I didn’t start out planning to work in government; in fact if you’d asked me in my 20’s I would have told you there was no way I’d ever work at the FDA. My background is in medical devices and biotech. I was a software and biomedical engineer who spent more than 15 years building devices to help people live longer, healthier lives.

Early on, I worked at places like Medtronic, St. Jude Medical, and Amgen, helping design and manage projects like spinal cord stimulators for chronic pain, the first hybrid closed-loop insulin pump for diabetes, and innovative drug-delivery systems such as Neulasta Onpro and Repatha Pushtronex. I loved working on life-changing products, but I also saw very clearly how hard it was to get innovative technology from the lab and into the lives of the people who needed it.
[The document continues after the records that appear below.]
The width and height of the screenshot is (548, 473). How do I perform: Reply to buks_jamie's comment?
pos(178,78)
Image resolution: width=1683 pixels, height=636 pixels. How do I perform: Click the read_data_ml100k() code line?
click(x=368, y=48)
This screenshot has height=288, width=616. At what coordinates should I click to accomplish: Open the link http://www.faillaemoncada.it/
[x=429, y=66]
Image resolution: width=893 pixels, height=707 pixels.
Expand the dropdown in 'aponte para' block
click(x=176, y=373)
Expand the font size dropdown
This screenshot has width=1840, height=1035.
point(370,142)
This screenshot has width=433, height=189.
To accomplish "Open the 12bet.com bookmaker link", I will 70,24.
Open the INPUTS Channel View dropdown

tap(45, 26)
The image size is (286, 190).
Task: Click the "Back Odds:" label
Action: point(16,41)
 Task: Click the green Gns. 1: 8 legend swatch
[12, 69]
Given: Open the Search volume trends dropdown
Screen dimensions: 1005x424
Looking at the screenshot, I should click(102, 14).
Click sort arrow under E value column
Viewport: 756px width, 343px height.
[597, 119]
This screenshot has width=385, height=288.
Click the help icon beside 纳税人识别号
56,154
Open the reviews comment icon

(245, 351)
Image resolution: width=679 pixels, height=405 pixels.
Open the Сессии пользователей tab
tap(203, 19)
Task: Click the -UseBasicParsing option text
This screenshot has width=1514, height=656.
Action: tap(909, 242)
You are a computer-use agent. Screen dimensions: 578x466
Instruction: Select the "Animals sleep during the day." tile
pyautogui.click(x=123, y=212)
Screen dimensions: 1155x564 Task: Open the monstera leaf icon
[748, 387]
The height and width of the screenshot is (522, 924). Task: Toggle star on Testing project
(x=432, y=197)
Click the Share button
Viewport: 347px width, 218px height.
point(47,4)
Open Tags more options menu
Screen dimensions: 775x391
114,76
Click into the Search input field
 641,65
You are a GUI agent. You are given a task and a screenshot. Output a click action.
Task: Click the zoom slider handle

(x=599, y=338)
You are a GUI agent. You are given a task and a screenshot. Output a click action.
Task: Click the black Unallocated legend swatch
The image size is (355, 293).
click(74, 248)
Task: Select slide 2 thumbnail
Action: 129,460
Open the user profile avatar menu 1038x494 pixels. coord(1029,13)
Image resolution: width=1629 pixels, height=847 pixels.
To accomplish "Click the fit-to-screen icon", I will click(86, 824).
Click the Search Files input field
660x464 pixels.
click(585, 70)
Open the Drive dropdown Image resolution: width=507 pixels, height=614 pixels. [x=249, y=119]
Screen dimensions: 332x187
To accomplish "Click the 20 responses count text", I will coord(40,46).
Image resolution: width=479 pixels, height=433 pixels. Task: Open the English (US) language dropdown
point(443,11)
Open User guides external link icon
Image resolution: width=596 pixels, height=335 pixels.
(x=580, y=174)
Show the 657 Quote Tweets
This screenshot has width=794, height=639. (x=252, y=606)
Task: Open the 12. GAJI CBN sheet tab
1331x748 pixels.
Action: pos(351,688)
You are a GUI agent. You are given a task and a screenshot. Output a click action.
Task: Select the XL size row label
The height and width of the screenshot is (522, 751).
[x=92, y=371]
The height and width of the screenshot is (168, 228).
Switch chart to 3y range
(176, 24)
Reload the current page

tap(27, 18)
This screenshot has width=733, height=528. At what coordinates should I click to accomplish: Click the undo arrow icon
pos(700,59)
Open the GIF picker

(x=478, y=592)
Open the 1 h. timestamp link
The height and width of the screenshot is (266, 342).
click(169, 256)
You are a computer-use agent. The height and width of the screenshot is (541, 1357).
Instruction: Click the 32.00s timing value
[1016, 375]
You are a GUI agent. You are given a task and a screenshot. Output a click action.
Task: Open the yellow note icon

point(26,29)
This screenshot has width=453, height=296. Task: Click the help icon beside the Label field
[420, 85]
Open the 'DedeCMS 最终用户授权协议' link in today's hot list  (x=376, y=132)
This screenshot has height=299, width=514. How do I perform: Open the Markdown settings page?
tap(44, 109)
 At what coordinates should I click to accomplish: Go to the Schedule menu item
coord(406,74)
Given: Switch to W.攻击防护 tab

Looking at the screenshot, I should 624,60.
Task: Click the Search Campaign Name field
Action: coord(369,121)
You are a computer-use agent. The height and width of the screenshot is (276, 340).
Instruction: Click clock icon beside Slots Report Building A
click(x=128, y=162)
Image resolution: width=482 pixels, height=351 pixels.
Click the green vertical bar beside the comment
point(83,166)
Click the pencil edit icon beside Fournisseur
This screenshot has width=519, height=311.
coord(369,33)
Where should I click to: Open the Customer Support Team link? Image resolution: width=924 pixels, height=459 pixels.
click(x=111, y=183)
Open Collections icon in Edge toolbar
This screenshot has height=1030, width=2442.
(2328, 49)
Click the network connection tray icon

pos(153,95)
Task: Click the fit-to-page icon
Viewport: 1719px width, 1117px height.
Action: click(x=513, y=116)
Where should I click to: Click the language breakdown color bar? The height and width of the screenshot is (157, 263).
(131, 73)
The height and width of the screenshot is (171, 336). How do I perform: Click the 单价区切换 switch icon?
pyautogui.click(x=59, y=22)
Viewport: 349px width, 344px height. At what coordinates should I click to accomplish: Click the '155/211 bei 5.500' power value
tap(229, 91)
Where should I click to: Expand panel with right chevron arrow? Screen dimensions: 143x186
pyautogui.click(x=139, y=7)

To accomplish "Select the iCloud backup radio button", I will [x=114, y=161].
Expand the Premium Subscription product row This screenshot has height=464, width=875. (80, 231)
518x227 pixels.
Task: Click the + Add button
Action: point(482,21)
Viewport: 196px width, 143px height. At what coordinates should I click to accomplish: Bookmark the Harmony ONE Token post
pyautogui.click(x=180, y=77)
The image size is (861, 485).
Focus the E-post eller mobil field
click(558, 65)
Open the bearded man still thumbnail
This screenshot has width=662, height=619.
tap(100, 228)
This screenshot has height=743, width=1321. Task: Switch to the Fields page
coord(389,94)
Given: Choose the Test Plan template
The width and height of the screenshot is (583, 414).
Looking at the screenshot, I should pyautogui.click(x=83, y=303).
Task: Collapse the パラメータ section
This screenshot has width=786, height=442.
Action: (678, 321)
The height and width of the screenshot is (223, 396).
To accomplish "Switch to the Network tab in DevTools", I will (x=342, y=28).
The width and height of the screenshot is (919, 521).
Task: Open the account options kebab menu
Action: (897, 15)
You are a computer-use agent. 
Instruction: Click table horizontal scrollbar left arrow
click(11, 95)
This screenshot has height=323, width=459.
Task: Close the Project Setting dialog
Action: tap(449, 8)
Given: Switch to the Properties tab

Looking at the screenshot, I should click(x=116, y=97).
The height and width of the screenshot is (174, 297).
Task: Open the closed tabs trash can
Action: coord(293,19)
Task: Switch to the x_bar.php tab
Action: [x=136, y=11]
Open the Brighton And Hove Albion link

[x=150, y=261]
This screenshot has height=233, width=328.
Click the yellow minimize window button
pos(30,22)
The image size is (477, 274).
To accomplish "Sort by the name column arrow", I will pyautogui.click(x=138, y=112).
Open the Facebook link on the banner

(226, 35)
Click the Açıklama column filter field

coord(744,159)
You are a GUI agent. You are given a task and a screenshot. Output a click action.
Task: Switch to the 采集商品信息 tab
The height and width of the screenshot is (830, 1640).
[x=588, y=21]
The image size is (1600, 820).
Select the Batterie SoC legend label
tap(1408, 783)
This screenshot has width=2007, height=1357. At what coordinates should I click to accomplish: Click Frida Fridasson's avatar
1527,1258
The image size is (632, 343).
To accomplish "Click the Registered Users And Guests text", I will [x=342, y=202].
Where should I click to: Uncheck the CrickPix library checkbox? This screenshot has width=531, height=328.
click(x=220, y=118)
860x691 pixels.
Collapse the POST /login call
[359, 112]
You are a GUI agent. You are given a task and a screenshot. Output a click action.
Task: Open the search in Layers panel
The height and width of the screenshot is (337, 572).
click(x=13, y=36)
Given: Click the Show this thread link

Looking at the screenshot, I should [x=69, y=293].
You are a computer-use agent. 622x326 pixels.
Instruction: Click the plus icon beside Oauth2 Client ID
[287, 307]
That was the inspiration for me to start my own company, Enzyme, which I co-founded in 2017. My goal was to build a system that made compliance easy, and let innovators focus on what mattered: iterating and validating their technologies until they found what worked. In short I was trying to build the system I wish I’d had. After almost a decade as a CEO, I worked with hundreds of companies and our software was used to help thousands of products get to market more quickly: from the very first FDA-authorized COVID-19 test to groundbreaking AI that can identify cancerous lesions that escape a trained physician. We helped our customers launch safer products, scale better systems, and navigate complex regulations.

When Enzyme was acquired, I was offered an opportunity to take that mission further—from the outside in to the inside out. I’m now a Senior Advisor in the FDA’s Office of the Commissioner, where I focus on helping the FDA find smarter, faster ways to bring safe and effective technologies to patients. Though the location and working environments have changed the mission has stayed the same: what can we do to move faster? For even incremental improvements done at scale make a world of difference.